What you have to do: The expected answer is all of the entries, written out exactly.

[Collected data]
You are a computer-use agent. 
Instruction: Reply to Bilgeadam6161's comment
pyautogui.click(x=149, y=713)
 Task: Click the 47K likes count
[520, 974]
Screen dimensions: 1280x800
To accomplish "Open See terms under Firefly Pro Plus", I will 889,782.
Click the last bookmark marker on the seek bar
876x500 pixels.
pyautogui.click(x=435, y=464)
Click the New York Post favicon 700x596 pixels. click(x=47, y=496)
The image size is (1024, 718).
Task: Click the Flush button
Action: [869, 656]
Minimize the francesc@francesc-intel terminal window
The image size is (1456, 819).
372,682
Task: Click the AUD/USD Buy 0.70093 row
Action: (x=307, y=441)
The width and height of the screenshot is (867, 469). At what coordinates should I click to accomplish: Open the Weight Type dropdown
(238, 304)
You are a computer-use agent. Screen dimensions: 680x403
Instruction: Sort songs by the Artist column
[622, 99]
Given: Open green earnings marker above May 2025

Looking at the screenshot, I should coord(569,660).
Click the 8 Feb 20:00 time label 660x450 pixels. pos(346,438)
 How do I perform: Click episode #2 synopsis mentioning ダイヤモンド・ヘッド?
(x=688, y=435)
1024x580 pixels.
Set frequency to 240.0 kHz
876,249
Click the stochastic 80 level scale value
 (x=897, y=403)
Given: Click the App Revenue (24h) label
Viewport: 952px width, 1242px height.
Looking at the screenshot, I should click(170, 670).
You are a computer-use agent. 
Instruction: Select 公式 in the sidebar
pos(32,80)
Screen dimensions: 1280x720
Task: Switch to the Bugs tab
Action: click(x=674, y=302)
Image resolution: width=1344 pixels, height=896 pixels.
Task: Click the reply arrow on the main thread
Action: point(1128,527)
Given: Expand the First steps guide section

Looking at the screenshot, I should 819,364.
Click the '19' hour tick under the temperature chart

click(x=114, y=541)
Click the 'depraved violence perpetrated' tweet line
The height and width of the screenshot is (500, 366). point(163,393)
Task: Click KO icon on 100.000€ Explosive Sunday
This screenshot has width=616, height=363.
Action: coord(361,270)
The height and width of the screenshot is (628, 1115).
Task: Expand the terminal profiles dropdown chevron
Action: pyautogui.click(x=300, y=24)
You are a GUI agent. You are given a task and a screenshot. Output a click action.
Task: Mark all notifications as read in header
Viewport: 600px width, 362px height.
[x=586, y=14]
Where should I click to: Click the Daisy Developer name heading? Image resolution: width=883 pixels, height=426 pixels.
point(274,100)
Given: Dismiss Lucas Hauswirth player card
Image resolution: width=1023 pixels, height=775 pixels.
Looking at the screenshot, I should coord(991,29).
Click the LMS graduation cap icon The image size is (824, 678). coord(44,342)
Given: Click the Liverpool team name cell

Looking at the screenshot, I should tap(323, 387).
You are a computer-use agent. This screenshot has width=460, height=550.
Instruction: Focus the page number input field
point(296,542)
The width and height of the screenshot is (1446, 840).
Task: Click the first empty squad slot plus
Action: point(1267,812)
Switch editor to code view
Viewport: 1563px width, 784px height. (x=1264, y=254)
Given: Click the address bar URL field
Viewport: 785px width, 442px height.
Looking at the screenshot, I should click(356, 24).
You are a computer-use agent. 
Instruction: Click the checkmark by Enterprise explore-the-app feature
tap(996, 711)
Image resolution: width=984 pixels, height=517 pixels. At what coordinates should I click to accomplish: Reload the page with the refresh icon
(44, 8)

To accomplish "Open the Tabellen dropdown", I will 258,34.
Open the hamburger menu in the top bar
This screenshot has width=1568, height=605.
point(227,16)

Answer section:
You are a computer-use agent. 
Instruction: Reply to Bilgeadam6161's comment
pyautogui.click(x=149, y=713)
 Task: Click the 47K likes count
[520, 974]
Screen dimensions: 1280x800
To accomplish "Open See terms under Firefly Pro Plus", I will 889,782.
Click the last bookmark marker on the seek bar
876x500 pixels.
pyautogui.click(x=435, y=464)
Click the New York Post favicon 700x596 pixels. click(x=47, y=496)
The image size is (1024, 718).
Task: Click the Flush button
Action: [869, 656]
Minimize the francesc@francesc-intel terminal window
The image size is (1456, 819).
372,682
Task: Click the AUD/USD Buy 0.70093 row
Action: (x=307, y=441)
The width and height of the screenshot is (867, 469). At what coordinates should I click to accomplish: Open the Weight Type dropdown
(238, 304)
You are a computer-use agent. Screen dimensions: 680x403
Instruction: Sort songs by the Artist column
[622, 99]
Given: Open green earnings marker above May 2025

Looking at the screenshot, I should coord(569,660).
Click the 8 Feb 20:00 time label 660x450 pixels. pos(346,438)
 How do I perform: Click episode #2 synopsis mentioning ダイヤモンド・ヘッド?
(x=688, y=435)
1024x580 pixels.
Set frequency to 240.0 kHz
876,249
Click the stochastic 80 level scale value
 (x=897, y=403)
Given: Click the App Revenue (24h) label
Viewport: 952px width, 1242px height.
Looking at the screenshot, I should click(170, 670).
You are a computer-use agent. 
Instruction: Select 公式 in the sidebar
pos(32,80)
Screen dimensions: 1280x720
Task: Switch to the Bugs tab
Action: click(x=674, y=302)
Image resolution: width=1344 pixels, height=896 pixels.
Task: Click the reply arrow on the main thread
Action: point(1128,527)
Given: Expand the First steps guide section

Looking at the screenshot, I should 819,364.
Click the '19' hour tick under the temperature chart

click(x=114, y=541)
Click the 'depraved violence perpetrated' tweet line
The height and width of the screenshot is (500, 366). point(163,393)
Task: Click KO icon on 100.000€ Explosive Sunday
This screenshot has width=616, height=363.
Action: coord(361,270)
The height and width of the screenshot is (628, 1115).
Task: Expand the terminal profiles dropdown chevron
Action: pyautogui.click(x=300, y=24)
You are a GUI agent. You are given a task and a screenshot. Output a click action.
Task: Mark all notifications as read in header
Viewport: 600px width, 362px height.
[x=586, y=14]
Where should I click to: Click the Daisy Developer name heading? Image resolution: width=883 pixels, height=426 pixels.
point(274,100)
Given: Dismiss Lucas Hauswirth player card
Image resolution: width=1023 pixels, height=775 pixels.
Looking at the screenshot, I should coord(991,29).
Click the LMS graduation cap icon The image size is (824, 678). coord(44,342)
Given: Click the Liverpool team name cell

Looking at the screenshot, I should tap(323, 387).
You are a computer-use agent. This screenshot has width=460, height=550.
Instruction: Focus the page number input field
point(296,542)
The width and height of the screenshot is (1446, 840).
Task: Click the first empty squad slot plus
Action: point(1267,812)
Switch editor to code view
Viewport: 1563px width, 784px height. (x=1264, y=254)
Given: Click the address bar URL field
Viewport: 785px width, 442px height.
Looking at the screenshot, I should click(356, 24).
You are a computer-use agent. 
Instruction: Click the checkmark by Enterprise explore-the-app feature
tap(996, 711)
Image resolution: width=984 pixels, height=517 pixels. At what coordinates should I click to accomplish: Reload the page with the refresh icon
(44, 8)

To accomplish "Open the Tabellen dropdown", I will 258,34.
Open the hamburger menu in the top bar
This screenshot has width=1568, height=605.
point(227,16)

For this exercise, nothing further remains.